Recientemente estuve en casa de mi madre y saqué la caja de fotos.
Buscando imágenes de juventud y frescura.
Queriendo contemplar la belleza que fui.
De dientes más blancos.
Cutis más tersa.
Cabello más brillante.
Cuerpo más fino.
Y sí.
Encontré la cutis más tersa, así como el cabello más brillante y el cuerpo más fino.
Pero también encontré lo olvidado.
Lo convenientemente negado.
La incomodidad que siempre me ha acompañado.
Ese detalle se me había escapado.
Me convenía más creer que la incomodidad era por los años.
Pues aquí yo recordando una yo de antes, más perfecta, superior.
Pero al ver las fotos,
no eran las perfecciones las que me saltaban a la vista,
sino la incomodidad.
Saqué la otra caja.
La que contiene esas fotos aún más antiguas.
Fotos de una bebé. Una niña. Una adolescente.

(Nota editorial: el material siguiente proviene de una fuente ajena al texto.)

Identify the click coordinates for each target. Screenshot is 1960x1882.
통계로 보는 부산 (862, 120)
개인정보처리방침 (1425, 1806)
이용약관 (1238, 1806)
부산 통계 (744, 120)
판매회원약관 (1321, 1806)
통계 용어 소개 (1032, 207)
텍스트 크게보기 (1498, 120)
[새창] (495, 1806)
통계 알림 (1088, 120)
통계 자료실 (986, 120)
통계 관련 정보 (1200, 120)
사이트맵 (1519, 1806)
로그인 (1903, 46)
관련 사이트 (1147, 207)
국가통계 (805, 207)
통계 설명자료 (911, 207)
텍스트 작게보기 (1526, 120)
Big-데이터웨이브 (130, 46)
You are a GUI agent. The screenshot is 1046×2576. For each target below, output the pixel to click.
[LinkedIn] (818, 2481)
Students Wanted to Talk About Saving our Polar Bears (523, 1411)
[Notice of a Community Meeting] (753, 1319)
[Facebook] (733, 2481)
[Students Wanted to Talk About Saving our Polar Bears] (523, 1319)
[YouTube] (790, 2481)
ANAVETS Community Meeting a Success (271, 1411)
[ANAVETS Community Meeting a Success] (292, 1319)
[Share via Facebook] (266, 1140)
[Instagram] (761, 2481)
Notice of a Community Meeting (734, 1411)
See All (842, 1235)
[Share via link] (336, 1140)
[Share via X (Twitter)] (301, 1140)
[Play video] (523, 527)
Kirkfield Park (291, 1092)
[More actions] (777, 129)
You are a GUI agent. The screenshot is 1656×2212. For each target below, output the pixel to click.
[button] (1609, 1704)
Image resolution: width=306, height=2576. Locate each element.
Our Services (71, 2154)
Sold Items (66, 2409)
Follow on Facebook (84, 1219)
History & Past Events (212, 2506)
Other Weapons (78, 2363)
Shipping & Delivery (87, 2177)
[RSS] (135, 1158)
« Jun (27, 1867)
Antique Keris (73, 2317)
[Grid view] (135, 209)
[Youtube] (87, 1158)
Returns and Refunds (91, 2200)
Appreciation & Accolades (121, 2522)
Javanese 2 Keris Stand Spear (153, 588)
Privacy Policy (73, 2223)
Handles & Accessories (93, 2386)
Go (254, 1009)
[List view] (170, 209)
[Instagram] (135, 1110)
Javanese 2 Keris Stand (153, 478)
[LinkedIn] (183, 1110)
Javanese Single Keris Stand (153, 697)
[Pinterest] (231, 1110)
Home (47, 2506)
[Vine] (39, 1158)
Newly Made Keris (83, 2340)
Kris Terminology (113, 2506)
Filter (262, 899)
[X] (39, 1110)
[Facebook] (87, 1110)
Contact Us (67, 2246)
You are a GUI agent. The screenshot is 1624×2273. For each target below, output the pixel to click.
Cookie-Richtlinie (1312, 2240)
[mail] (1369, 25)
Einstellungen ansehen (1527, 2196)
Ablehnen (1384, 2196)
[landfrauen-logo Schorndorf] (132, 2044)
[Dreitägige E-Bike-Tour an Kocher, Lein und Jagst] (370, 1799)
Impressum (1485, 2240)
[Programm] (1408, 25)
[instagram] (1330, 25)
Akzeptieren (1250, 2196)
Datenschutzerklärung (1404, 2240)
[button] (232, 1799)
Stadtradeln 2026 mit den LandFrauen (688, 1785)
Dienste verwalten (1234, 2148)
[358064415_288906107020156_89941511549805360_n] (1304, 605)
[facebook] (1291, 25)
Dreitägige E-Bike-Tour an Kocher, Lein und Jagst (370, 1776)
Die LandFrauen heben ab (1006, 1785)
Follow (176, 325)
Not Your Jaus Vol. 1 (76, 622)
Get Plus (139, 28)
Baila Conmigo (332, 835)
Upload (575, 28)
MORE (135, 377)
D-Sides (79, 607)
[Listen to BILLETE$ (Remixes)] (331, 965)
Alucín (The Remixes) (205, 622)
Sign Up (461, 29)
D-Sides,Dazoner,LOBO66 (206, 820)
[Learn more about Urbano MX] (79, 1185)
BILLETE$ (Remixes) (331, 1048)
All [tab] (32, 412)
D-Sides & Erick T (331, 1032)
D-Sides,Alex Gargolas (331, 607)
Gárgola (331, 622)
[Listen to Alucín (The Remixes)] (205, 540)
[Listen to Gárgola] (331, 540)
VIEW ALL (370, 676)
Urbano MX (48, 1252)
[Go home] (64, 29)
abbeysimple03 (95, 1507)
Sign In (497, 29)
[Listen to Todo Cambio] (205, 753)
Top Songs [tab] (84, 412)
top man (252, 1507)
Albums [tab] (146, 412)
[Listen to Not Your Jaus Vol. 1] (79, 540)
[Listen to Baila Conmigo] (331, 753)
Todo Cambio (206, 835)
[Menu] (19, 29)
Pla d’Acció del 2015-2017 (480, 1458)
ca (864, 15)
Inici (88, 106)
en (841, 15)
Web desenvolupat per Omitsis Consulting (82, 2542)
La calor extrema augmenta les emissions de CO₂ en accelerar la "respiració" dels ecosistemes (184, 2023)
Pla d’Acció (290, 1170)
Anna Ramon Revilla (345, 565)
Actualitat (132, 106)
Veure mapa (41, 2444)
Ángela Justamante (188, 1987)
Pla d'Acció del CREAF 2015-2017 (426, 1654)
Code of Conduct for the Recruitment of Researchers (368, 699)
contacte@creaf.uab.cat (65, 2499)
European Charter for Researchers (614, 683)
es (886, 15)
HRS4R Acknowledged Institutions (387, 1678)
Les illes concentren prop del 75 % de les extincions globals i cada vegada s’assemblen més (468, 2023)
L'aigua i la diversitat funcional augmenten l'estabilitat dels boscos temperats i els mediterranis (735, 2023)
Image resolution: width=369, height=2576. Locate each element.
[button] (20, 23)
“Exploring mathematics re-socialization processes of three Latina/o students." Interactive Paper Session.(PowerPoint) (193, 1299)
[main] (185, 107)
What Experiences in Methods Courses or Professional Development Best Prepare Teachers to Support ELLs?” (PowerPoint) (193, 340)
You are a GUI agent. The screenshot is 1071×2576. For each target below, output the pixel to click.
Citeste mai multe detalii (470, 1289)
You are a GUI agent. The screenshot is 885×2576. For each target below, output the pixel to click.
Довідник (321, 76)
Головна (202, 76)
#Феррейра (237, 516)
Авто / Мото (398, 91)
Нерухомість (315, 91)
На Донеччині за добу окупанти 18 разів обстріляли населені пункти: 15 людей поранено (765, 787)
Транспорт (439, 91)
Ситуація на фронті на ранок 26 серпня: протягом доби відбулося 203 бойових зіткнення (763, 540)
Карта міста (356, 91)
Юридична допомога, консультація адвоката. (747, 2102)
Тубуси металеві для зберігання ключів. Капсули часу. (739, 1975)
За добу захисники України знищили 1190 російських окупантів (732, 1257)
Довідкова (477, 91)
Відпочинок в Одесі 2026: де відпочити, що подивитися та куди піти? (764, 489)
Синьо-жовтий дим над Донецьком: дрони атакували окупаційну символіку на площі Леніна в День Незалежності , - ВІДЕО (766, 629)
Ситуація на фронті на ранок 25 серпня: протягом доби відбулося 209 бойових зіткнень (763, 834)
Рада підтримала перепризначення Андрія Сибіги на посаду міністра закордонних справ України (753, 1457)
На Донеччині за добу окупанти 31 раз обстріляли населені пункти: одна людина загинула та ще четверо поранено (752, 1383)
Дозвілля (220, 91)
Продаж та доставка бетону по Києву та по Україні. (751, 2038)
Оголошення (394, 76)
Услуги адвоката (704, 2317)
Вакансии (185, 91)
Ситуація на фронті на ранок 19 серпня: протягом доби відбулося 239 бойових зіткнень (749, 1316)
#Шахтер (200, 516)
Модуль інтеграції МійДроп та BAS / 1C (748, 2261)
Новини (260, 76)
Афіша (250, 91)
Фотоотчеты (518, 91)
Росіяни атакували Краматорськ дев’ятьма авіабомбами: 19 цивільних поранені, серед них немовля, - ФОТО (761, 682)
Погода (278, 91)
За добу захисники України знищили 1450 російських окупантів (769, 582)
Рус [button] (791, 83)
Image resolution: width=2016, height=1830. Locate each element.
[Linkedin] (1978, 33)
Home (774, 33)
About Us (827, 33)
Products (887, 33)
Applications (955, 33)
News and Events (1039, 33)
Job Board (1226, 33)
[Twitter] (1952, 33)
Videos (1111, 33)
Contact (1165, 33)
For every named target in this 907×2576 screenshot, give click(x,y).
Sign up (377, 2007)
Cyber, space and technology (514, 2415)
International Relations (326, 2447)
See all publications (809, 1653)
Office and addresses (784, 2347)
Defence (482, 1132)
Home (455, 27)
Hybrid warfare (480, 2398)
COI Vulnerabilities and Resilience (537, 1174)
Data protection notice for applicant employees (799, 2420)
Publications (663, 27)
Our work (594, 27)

En todas, allí está, totalmente presente, la incomodidad.
La tensión.
La mirada dudosa.
Como pidiendo permiso y perdón al mismo tiempo.
Perdón por existir.
Permiso para desaparecer.
Dolor.
Por ser cobarde.
Por ser pequeña.
Por ser diminuta.
Por ser nada.
Perdón.
Pero sí.
Siempre me ha incomodado existir.
No por desagradecida.
Ojalá no se me malinterprete.
Más bien por la sensación de imposible.
Imposible contener el amor por cuánta muestra de belleza.
Imposible expresar la admiración que siento.
Imposible decirles cuánto me asombran.
Es tanto.
Y el mundo tan grande.
Y yo, tan pequeña.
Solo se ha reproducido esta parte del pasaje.